Texte présenté -
La foudre est une décharge électrostatique atmosphérique causée par l’accumulation de charges électriques dans les nuages. Ces décharges se produisent quand la rupture diélectrique de l’air se produit lorsqu’une certaine valeur de champ électrique est dépassée. Il en résulte un canal ionisé à l’état de plasma qui facilite le transfert de charge entre deux points. La connaissance scientifique de la formation de la foudre doit être utilisée afin d’optimiser la protection contre la foudre.
L’étude de la foudre, et des phénomènes qui lui sont liés, fait appel à différentes branches de la physique, allant de la physique atmosphérique à la physique du plasma et à l’électrodynamique quantique. À ce jour, le mécanisme exact par lequel la foudre est générée dans les nuages n’est pas entièrement élucidé, pas plus que le mécanisme par lequel la foudre frappe un point donné. Cependant, malgré les difficultés rencontrées dans l’étude de ces décharges atmosphériques, les observations et les mesures permettent d’obtenir de plus en plus d’informations [1].
Ce qui suit est un bref résumé de ce que la science dit à propos de la formation de la foudre, en se concentrant en particulier sur la foudre nuage-sol en raison de son importance dans la protection face aux orages électriques.
Formation de la foudre dans les nuages orageux
Les nuages d’orage sont généralement de type cumulonimbus et se forment lorsque les conditions sont propices à la croissance verticale du nuage. Les cumulonimbus sont de gigantesques moteurs thermiques qui convertissent l’énergie solaire en énergie mécanique des courants d’air et en énergie électrique des coups de foudre [2], [3].
Lorsque des nuages d’orage se forment, l’équilibre des charges positives et négatives dans l’atmosphère est rompu, car il y a polarisation des charges électriques. Ainsi, la partie inférieure des nuages se charge négativement, induisant une charge positive au sol et les éléments situés à sa surface. Un champ électrique pouvant atteindre des dizaines de kilovolts est ainsi généré.
Le nuage acquiert une charge électrique par le biais de divers mécanismes d’électrification. On considère que le principal d’entre eux implique des collisions entre des particules de taille millimétrique de grêle molle ou graupel et de petits cristaux de glace en présence de gouttelettes d’eau surrefroidies. L’eau surrefroidie se caractérise par le fait qu’elle n’est pas gelée malgré une température inférieure à 0 °C [1]-[4].
Cependant, on ne connaît pas encore tous les détails des processus microphysiques de décharge qui génèrent les traceurs et les processus qui produisent les champs électriques nécessaires à la formation des coups de foudre. Ainsi, le (ou les) mécanisme(s) physique(s) par lequel les décharges atmosphériques se produisent dans les nuages d’orage n’a pas encore été résolu. Ceci est dû au fait que, après des décennies de mesure du champ électrique à l’intérieur des nuages, aucun champ électrique suffisant pour provoquer des décharges n’a été détecté, du moins selon le consensus scientifique actuel [1].

Matériel source -
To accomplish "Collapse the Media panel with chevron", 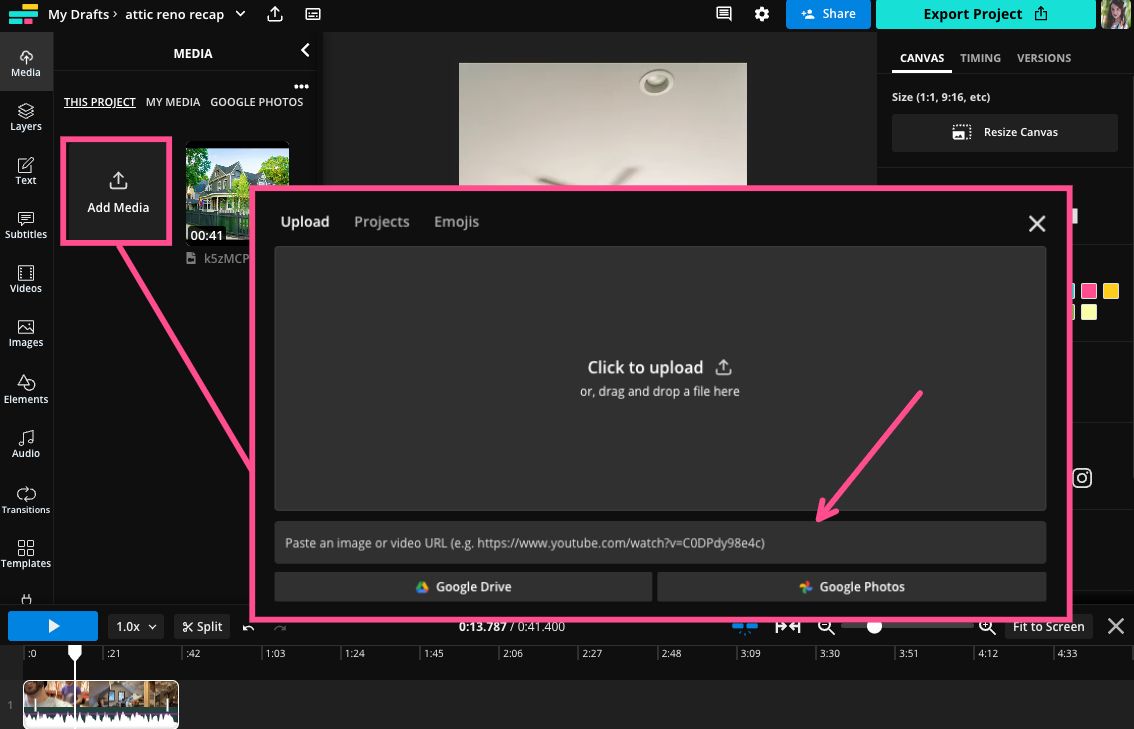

Description de l'exercice - Selon le texte sur la foudre, pourquoi le mécanisme physique des décharges dans les nuages d'orage n'est-il toujours pas résolu ? Répondez en une à trois phrases. Ce matériel provient d'une autre source que le texte sur la foudre.

En réponse - Après des décennies de mesure du champ électrique à l'intérieur des nuages, aucun champ assez fort pour provoquer des décharges n'a été détecté, du moins selon le consensus scientifique actuel.